Ein hausgemachter Krieg?
Im Unterschied zu vielen internationalen Konflikten der Vergangenheit ist der Krieg in Jugoslawien ein hausgemachter "par excellence". Die Bilder aus den Kampfgebieten, die auch über unsere Fernseher ausgestrahlt werden, entstammen vorwiegend Propagandasendungen aus Serbien oder Kroatien. Unglaubliche Massaker werden oft mit den gleichen Bildern den Mördern der Gegenseite in die Schuhe geschoben. Der kritische Beobachter am Fernsehschirm fühlt sich zu Recht desinformiert.

Friedensgruppen und die europäischen Regierungen in einem Boot?
Friedensgruppen und die europäischen Regierungen saßen über den Sommer hinweg gewissermaßen in einem Boot: übereinstimmend sprachen sie sich für ein Ende von Haß und Gewalt aus, für die Respektierung von Menschenrechten und innerstaatlicher Verfassung und kritisierten gewaltsame Verstöße auf allen Seiten.

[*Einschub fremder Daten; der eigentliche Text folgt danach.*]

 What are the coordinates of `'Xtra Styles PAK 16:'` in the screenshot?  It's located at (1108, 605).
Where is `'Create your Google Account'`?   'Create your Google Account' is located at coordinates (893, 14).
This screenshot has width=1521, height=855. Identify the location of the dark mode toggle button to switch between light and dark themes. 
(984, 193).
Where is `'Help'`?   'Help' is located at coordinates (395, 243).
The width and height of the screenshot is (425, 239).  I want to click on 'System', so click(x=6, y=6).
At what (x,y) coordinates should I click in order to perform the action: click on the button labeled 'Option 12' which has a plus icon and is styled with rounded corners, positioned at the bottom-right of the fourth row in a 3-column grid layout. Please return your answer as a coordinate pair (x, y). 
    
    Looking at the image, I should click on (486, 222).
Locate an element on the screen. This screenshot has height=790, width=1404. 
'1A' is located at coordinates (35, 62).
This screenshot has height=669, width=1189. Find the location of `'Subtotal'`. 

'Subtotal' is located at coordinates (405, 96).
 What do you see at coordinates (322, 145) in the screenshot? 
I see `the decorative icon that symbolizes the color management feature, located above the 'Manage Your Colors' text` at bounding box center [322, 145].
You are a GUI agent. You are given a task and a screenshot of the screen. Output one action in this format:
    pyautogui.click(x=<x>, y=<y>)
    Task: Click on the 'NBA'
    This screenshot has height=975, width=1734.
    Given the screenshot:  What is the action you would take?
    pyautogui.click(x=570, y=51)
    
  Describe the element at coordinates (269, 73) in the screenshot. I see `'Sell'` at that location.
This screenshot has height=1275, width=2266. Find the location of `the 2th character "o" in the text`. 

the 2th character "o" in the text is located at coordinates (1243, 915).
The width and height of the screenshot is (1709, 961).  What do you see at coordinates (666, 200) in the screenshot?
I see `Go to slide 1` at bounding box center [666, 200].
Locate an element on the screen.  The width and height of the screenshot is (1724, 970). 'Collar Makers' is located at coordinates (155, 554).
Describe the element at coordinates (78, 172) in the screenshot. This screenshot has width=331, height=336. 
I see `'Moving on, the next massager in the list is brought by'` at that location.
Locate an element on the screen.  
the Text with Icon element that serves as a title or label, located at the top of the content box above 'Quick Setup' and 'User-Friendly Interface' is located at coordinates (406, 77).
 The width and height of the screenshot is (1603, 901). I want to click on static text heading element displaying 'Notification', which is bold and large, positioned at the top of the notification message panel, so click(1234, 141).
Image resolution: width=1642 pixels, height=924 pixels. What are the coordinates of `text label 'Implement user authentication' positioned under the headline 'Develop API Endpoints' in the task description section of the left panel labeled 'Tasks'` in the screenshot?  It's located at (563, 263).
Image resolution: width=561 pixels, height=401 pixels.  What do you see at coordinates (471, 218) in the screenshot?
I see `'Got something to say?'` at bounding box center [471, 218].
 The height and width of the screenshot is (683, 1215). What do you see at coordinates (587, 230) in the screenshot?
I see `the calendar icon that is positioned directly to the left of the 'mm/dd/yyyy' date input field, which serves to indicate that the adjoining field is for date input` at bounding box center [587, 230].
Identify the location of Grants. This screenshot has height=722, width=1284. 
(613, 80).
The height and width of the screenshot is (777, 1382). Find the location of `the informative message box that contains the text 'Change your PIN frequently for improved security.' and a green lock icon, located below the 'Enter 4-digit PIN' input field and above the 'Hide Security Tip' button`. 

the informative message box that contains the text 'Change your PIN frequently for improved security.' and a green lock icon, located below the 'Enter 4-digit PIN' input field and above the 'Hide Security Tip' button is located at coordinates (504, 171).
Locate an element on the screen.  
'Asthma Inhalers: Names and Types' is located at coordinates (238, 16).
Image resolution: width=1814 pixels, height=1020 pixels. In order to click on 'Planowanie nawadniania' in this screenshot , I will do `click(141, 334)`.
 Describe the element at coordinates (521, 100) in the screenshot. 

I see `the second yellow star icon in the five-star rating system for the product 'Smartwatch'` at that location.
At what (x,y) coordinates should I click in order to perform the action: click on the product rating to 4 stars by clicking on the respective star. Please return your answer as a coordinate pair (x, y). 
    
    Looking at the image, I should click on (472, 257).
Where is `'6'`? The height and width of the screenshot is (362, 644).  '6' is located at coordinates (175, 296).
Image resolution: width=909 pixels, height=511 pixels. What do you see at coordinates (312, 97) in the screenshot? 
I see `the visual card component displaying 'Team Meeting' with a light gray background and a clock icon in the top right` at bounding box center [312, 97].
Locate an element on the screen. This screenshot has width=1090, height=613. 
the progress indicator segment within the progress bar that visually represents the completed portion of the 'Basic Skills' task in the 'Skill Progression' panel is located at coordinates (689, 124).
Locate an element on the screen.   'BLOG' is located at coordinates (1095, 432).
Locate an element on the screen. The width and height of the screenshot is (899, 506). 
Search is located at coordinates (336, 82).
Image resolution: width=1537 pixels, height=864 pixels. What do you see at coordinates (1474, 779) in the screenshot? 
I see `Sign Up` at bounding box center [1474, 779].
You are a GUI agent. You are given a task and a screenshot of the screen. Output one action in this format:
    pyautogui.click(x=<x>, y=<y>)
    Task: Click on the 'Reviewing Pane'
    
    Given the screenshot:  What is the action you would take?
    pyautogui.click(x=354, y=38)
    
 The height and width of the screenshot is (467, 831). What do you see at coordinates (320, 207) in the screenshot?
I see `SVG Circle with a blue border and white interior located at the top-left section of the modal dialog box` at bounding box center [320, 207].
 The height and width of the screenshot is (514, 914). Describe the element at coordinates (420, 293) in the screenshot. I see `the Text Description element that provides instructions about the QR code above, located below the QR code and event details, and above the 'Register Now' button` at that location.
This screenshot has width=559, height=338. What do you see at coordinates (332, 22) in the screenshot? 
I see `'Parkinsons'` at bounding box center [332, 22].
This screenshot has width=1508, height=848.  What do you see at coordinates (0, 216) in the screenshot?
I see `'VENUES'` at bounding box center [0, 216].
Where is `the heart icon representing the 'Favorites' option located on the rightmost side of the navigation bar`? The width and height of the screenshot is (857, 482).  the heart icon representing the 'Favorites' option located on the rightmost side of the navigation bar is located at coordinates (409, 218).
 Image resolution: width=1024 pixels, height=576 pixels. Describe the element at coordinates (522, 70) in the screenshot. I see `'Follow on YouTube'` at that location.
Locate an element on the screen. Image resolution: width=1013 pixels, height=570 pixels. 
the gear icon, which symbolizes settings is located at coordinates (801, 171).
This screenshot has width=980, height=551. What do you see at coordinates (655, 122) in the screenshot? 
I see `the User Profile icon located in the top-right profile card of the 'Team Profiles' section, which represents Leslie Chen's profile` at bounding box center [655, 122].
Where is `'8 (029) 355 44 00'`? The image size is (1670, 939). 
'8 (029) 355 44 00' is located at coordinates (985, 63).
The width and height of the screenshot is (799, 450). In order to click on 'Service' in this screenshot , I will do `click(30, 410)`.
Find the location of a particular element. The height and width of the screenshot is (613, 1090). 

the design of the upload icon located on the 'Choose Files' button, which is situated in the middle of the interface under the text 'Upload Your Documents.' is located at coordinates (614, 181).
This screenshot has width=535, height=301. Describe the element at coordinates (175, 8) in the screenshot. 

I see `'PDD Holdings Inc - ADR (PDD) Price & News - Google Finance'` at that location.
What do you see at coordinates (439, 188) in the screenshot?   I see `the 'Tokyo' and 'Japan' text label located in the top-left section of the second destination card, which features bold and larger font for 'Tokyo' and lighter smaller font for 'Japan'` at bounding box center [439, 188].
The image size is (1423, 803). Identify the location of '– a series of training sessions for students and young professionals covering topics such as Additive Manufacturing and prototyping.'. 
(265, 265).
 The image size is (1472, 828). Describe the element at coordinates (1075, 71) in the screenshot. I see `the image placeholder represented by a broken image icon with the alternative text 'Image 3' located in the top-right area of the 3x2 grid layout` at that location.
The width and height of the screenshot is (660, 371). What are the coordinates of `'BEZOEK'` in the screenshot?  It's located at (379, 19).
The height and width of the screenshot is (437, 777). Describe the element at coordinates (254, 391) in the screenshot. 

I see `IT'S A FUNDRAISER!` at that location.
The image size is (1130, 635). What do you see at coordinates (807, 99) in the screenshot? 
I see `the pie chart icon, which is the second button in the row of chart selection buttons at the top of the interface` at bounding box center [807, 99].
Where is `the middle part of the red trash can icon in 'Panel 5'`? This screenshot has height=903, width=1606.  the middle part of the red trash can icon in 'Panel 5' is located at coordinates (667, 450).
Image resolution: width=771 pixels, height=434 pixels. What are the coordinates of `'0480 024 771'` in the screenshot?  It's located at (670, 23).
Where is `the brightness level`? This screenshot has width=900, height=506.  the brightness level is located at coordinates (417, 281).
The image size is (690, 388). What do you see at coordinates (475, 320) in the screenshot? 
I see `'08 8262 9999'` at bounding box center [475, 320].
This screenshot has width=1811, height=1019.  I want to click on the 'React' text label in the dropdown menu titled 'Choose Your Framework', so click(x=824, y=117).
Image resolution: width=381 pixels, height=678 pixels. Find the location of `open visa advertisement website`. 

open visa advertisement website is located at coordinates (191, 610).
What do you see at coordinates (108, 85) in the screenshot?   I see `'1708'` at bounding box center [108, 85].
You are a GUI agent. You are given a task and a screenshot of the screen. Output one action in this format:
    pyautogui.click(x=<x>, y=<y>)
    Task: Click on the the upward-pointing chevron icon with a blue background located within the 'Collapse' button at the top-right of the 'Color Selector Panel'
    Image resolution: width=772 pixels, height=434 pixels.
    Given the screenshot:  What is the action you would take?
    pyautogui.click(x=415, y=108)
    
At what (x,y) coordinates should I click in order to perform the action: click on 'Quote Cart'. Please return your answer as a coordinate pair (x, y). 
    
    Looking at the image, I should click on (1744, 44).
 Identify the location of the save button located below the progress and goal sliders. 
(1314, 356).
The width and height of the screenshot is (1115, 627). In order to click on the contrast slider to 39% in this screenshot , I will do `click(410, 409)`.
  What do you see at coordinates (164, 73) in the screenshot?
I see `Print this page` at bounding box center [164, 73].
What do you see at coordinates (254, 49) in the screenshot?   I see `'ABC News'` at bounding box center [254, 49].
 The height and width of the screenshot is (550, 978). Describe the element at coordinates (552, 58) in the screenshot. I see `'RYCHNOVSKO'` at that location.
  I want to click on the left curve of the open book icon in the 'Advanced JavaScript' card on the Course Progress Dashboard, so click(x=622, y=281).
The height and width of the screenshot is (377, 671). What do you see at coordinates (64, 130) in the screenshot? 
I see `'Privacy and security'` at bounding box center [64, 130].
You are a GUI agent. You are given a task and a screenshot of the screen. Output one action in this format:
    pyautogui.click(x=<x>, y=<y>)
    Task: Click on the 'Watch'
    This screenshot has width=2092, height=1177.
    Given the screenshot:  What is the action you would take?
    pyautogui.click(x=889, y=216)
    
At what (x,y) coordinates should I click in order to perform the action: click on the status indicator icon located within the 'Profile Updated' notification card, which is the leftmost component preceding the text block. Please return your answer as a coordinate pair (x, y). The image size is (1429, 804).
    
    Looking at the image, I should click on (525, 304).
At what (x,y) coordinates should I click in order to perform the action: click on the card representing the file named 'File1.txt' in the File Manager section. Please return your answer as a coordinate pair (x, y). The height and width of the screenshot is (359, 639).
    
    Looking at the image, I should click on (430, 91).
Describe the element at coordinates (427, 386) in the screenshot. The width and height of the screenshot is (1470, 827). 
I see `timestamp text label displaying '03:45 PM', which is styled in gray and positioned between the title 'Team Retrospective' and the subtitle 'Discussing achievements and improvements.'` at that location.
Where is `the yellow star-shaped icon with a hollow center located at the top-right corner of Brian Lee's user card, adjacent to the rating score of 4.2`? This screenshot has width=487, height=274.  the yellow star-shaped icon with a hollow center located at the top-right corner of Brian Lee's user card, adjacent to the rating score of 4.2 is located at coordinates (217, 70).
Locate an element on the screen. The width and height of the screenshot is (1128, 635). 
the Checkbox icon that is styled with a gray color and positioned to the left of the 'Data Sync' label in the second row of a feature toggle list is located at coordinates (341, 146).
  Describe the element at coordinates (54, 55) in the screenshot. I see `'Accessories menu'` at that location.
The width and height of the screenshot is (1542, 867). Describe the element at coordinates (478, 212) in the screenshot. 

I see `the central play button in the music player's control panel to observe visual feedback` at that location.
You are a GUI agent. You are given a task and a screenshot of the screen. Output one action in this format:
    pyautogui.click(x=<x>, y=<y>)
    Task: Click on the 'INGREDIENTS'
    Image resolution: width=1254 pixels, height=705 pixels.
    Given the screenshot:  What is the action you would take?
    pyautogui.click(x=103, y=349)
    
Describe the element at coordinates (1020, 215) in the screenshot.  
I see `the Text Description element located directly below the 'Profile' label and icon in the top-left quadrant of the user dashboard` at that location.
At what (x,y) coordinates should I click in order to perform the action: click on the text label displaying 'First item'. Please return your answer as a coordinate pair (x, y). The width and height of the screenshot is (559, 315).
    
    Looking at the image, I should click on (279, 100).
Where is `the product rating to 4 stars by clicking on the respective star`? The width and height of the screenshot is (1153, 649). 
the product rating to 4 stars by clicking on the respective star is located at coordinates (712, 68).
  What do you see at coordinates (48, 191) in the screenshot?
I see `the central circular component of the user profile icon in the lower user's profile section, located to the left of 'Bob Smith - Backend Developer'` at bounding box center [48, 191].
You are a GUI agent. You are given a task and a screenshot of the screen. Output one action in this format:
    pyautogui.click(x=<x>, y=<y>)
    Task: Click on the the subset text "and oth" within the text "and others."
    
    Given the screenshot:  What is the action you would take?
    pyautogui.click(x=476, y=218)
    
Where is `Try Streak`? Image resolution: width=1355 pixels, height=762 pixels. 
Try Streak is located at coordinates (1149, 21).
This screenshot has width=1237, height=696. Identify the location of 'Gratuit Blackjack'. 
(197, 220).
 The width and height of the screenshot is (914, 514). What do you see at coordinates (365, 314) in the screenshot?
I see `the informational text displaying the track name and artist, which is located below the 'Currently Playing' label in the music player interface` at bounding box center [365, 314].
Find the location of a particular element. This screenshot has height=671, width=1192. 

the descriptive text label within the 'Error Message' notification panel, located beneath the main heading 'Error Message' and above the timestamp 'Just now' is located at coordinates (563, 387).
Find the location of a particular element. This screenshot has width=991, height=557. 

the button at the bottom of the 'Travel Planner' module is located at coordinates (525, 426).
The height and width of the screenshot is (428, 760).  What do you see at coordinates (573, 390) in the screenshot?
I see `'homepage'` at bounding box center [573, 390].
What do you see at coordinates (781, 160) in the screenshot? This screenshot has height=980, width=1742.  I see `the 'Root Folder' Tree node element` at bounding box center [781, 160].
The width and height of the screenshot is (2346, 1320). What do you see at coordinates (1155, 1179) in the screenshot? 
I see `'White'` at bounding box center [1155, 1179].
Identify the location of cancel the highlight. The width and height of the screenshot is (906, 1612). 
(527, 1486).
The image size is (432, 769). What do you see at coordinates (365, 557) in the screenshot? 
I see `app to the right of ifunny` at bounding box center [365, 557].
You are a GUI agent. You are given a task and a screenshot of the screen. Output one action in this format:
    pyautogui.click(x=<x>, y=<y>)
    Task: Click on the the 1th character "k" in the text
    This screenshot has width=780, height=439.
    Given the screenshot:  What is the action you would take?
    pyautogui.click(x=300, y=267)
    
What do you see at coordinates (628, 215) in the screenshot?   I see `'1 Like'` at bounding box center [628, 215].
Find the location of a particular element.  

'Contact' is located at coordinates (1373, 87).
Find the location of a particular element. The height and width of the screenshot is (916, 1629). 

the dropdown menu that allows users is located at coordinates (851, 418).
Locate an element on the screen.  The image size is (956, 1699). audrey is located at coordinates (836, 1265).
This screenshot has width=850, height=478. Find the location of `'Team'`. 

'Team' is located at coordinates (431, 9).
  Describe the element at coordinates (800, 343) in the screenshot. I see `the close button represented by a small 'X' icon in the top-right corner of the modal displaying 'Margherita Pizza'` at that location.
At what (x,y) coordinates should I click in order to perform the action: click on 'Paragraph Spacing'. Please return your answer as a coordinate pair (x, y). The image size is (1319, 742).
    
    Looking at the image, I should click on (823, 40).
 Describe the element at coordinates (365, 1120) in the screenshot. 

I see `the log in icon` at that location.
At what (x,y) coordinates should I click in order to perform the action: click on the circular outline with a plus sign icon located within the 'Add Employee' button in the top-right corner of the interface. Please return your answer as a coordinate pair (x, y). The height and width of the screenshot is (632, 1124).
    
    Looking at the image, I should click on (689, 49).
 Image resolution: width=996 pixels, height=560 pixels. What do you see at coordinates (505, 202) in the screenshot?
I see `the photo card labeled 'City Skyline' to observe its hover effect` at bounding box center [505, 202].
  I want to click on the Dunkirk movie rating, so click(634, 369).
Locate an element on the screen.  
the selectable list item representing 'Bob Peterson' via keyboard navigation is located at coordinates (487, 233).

Militärische Intervention oder einseitige Parteinahme mit eindeutigem machtpolitischem Kalkül stand bisher so nicht auf der Tagesordnung, stattdessen wurde - wenn auch ergebnislos - vor allem vermittelt. Dies kann kaum Anlaß zu Massendemonstrationen sein. Warum also auf Straße gehen?

Parteinahme durch Anerkennung?
Wer wie der CDU-Fraktionsgeschäftsführer Bohl die Friedensbewegung der Untätigkeit zieh, hatte dabei schon etwas anderes im Sinn: Er wollte eine deutlichere Parteinahme der Friedensbewegten für den Unabhängigkeitskampf Kroatiens und gegen die massiven Angriffe der jugoslawischen Bundesarmee gegen kroatische Städte und Dörfer. In der Tat findet man bei den zahlreichen kroatischen Demonstrationen in deutschen Städten auch Anhänger der Friedensbewegung und umgekehrt wehen bei den kleineren Friedensaktionen auch kroatische Fahnen. Doch ist diese "Parteinahme" wirklich hilfreich? Zweifel sind angesagt: In Kroatien terrorisiert eine militant-nationalistische schwarze Front (HUS-Ustascha) die eigene Bevölkerung, vornehmlich in serbisch bewohnten Regionen, belagert Kasernen und ist ganz unverblümt für die Vertreibung der Serben aus Kroatien. Ihre Geschichte ist eng verbunden mit den kroatisch-deutschen Massakern während des 2. Weltkrieges und ihre Ideologie national-chauvinistisch und rassistisch. Diese Gruppen haben Zulauf bekommen, nachdem die Bundesarmee massiv die Zivilbevölkerung in Kroatien angriff. Die kroatische Regierung unter Tudjmann wird diese "Bündnispartner" nicht mehr los, nachdem sie selbst ausschließlich auf die nationale Karte setzte und jede Versöhnung mit Belgrad verworfen hat. Dies verbaut jeden denkbaren Friedensprozeß und Dialog mit Serbien. Verbunden wird die anti-serbische Kampagne, die auch in unseren Medien Fuß faßt, mit alten Feindbildern. Der Hinweis auf die "kommunistische Herrschaft" in Belgrad soll suggerieren, daß es in diesem Krieg auch um die letzte Befreiungsschlacht gegen stalinistischen Terror geht.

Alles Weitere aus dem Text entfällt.